На рейде, в прорезях между крышами, далеко, ровно, спокойно, как будто речь шла не о флоте перед войной, а о ночлежке для рыбаков, горели огни эскадры: семь больших, низких, белёсых точек, отметкой обозначивших то, что через сто шесть дней уже будет не флотом, а несколькими строками в ротных расчётах Волкова. Он смотрел на них без особого чувства. Он успел разучиться смотреть на этот рейд с чувством — сегодня, во всяком случае.
Волков открыл жестяную коробку из-под чая в щели за печкой не для того, чтобы что-то туда положить, а для того, чтобы проверить себя: чтобы пересчёт сегодняшнего дня не утонул в общем ровном сером шуме, в который сливается всякая длинная служба. Внутри коробки лежал пепел — то, что осталось от его первой, ещё той, сентябрьской, схемы, — и одна аккуратная записка реципиента, которую он не выбросил и которую не собирался выбрасывать, потому что чужое «На декабрь — отложено» в этом доме было единственной строкой, написанной для будущего человеком, который этого будущего уже не увидит. Он закрыл крышку аккуратно, без стука.

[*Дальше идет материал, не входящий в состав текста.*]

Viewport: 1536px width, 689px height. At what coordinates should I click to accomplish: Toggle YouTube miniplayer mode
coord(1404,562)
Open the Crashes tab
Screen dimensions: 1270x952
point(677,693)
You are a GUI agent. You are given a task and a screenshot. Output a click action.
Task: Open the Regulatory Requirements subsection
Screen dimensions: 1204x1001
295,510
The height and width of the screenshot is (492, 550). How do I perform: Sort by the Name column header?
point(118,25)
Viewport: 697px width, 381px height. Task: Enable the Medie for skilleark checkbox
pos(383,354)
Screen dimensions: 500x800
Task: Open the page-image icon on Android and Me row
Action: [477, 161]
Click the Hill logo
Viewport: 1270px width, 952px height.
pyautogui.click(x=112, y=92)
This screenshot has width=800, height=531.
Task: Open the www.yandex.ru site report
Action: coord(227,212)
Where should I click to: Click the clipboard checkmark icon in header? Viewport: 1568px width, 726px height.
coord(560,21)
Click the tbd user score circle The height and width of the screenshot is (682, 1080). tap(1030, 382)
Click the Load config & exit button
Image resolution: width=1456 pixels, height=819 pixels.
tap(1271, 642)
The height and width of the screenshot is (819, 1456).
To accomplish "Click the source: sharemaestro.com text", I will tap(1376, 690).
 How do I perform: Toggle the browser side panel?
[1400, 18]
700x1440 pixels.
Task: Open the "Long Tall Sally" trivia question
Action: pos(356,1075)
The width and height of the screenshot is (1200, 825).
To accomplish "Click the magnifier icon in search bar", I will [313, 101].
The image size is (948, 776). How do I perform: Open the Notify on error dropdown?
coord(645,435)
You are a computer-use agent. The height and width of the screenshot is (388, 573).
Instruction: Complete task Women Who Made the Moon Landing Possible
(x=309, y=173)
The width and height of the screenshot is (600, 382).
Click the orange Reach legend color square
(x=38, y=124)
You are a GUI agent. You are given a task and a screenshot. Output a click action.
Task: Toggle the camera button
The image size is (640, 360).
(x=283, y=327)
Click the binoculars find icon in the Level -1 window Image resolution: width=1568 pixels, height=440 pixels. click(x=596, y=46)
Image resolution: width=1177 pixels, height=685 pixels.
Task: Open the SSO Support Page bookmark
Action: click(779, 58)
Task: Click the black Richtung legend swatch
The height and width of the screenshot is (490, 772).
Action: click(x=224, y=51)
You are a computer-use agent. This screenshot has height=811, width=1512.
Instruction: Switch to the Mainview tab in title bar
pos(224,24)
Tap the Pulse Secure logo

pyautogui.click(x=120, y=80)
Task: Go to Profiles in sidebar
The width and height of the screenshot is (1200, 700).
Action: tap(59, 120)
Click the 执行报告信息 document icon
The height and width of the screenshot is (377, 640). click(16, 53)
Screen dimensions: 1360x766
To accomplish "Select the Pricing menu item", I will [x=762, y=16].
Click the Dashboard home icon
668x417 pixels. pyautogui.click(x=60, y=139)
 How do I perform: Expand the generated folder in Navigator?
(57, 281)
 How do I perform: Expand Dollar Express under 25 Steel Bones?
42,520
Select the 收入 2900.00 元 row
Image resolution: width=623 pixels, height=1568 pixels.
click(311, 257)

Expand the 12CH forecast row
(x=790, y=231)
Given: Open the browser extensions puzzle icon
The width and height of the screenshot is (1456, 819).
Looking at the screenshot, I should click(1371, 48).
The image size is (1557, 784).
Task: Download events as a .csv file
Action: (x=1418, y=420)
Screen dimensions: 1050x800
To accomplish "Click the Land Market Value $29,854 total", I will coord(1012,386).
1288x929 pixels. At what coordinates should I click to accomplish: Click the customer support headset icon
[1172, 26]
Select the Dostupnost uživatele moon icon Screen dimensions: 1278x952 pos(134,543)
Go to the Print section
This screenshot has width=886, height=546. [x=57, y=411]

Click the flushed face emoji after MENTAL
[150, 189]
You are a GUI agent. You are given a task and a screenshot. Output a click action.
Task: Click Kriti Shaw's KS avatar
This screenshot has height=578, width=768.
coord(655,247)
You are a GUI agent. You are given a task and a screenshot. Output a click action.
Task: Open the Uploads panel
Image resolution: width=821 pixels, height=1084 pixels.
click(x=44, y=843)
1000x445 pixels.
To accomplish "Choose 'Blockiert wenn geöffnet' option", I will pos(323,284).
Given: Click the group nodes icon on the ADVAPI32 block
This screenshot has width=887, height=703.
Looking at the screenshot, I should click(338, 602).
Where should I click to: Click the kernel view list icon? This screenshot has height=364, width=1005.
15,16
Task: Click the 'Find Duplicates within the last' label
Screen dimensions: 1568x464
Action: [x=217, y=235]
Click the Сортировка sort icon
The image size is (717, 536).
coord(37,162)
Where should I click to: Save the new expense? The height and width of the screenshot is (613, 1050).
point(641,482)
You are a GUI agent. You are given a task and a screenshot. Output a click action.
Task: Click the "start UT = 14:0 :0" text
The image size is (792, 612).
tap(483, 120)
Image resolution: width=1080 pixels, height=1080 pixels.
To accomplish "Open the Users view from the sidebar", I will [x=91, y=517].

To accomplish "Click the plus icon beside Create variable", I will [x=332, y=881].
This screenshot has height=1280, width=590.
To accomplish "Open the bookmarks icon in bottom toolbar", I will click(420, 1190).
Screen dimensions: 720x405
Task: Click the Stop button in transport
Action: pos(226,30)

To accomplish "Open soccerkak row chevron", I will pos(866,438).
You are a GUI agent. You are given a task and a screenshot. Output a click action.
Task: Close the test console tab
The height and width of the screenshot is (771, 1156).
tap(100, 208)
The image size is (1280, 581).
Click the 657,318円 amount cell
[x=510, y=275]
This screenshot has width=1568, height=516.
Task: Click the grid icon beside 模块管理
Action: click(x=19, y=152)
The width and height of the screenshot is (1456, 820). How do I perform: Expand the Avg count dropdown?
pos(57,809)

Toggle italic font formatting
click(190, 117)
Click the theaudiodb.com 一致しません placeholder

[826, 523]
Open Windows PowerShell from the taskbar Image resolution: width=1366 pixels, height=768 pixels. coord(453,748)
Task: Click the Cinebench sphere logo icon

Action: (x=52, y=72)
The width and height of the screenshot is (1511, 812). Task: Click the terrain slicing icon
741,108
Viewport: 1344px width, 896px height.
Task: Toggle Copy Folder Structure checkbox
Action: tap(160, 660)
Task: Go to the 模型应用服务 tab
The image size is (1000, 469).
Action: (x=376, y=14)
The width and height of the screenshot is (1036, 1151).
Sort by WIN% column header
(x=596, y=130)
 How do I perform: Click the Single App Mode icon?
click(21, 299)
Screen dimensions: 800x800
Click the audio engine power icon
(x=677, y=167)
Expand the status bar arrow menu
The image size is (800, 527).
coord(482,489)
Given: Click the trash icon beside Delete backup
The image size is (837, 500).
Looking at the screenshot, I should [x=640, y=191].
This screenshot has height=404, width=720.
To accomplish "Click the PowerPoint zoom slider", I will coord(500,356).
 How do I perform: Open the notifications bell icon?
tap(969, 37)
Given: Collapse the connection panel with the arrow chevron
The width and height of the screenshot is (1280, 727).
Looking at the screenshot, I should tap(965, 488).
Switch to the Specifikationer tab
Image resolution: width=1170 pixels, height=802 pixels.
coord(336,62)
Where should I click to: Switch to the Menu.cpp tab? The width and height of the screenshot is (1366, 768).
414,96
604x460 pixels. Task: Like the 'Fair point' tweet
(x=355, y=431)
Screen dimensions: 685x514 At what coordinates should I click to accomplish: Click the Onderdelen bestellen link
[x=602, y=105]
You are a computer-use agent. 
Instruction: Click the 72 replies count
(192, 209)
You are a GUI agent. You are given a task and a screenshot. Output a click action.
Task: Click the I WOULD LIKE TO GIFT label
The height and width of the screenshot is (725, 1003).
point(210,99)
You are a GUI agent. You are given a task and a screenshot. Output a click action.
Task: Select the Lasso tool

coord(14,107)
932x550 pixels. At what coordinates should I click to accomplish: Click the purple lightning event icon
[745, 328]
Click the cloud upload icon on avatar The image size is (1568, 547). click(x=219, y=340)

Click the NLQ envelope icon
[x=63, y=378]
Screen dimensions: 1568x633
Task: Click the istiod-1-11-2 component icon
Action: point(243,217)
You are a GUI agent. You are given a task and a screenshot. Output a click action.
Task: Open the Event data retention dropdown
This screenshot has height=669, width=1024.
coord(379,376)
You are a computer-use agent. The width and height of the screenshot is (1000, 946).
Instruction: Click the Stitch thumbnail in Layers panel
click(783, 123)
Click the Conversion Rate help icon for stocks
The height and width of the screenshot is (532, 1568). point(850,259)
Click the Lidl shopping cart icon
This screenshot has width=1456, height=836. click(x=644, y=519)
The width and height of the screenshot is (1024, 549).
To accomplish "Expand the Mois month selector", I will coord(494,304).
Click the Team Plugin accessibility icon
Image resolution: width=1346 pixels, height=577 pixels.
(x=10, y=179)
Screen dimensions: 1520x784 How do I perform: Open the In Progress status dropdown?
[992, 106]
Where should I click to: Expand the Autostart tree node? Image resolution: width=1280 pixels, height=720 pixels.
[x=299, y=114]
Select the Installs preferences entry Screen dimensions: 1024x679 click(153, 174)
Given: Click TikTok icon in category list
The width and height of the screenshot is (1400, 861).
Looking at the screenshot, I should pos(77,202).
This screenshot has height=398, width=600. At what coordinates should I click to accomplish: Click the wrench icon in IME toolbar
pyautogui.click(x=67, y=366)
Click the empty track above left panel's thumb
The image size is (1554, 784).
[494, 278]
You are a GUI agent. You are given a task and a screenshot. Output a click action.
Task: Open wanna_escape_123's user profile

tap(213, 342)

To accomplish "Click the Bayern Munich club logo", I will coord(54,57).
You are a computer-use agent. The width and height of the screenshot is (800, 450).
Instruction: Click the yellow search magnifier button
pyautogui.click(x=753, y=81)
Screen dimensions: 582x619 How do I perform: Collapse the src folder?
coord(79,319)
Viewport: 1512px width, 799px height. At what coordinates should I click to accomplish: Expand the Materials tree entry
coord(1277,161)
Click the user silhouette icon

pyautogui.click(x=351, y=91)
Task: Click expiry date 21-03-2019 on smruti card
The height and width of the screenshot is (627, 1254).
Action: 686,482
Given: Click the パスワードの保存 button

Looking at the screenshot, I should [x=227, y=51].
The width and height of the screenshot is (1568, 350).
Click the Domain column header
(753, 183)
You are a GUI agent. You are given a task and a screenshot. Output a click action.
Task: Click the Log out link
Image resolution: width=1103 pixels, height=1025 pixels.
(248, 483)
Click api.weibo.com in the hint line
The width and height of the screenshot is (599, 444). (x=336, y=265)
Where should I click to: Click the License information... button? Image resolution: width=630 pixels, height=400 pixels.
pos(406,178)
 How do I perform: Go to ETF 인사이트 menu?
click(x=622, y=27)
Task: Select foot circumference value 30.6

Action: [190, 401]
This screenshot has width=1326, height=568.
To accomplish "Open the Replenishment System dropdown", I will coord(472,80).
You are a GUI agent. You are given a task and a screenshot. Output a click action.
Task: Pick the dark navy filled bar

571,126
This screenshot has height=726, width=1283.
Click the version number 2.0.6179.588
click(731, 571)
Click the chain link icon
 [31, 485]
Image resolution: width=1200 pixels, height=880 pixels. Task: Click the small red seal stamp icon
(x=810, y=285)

Записей он не вёл. Он просто прошёл за столом по одной длинной невидимой строчке: рота копает; сорок стрелков к январю; Лыкова достали до доктора; Берсенева оставила его на сутки и звала Огнева в среду на полтора часа; Ржевский нашёлся; Степаненко возьмёт четыре бутылки коньяка вместо трёх; колючая проволока — двести аршин, через десять дней, если люди не врут; восемнадцать дней до приезда генерала на учебное поле; и дальше, поверх всего, ещё одно, не из его военного списка: Кондратенко, по его прикидкам, сегодня снова до полуночи сидел у себя в кабинете, ибо начальники сухопутной обороны крепости в эту эпоху иначе не работали.
Семён принёс чай, поставил его так, чтобы Волков мог достать рукой не глядя.
— Ваше благородие, — выговорил он негромко, в первый раз за вечер словами, — Тихон Савельич сказал, что Лыков в гарнизонном.
— Сказал. И что с того?
— Ничего, ваше благородие. Я завтра ему туда пирога отнесу, если позволите.
— Позволяю, отнеси с утра.
Семён ушёл к себе, а Волков ещё минут десять сидел у окна, и не потому, что у него было о чём думать, а потому, что у него было о ком не думать вслух. За окном ветер поднялся снова, прижал акацию во дворе домика с зелёными ставнями, рассыпал по железу крыши горсть мелкого, ещё не обледенелого снега. Зима шла. Он считал не дни до её прихода — на это ещё хватит времени, — он считал дни до приезда генерала, до первого японского миноносца на рейде, до того часа, в котором ему впервые придётся отдать приказ не на учебном поле, а в темноте по живым.